■ **What to work on**:
State how many lines in the rows below contain the string "width", matching case exactly. Reply with the number alone.

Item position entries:
◇ ◇ ◇
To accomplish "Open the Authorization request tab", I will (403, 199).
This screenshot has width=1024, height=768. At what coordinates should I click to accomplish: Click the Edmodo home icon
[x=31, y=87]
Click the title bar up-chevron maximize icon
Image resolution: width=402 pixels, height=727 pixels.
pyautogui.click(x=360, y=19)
◇ ◇ ◇
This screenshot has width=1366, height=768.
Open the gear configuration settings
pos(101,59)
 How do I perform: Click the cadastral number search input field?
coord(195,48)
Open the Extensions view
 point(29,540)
◇ ◇ ◇
■ **Exercise response**:
3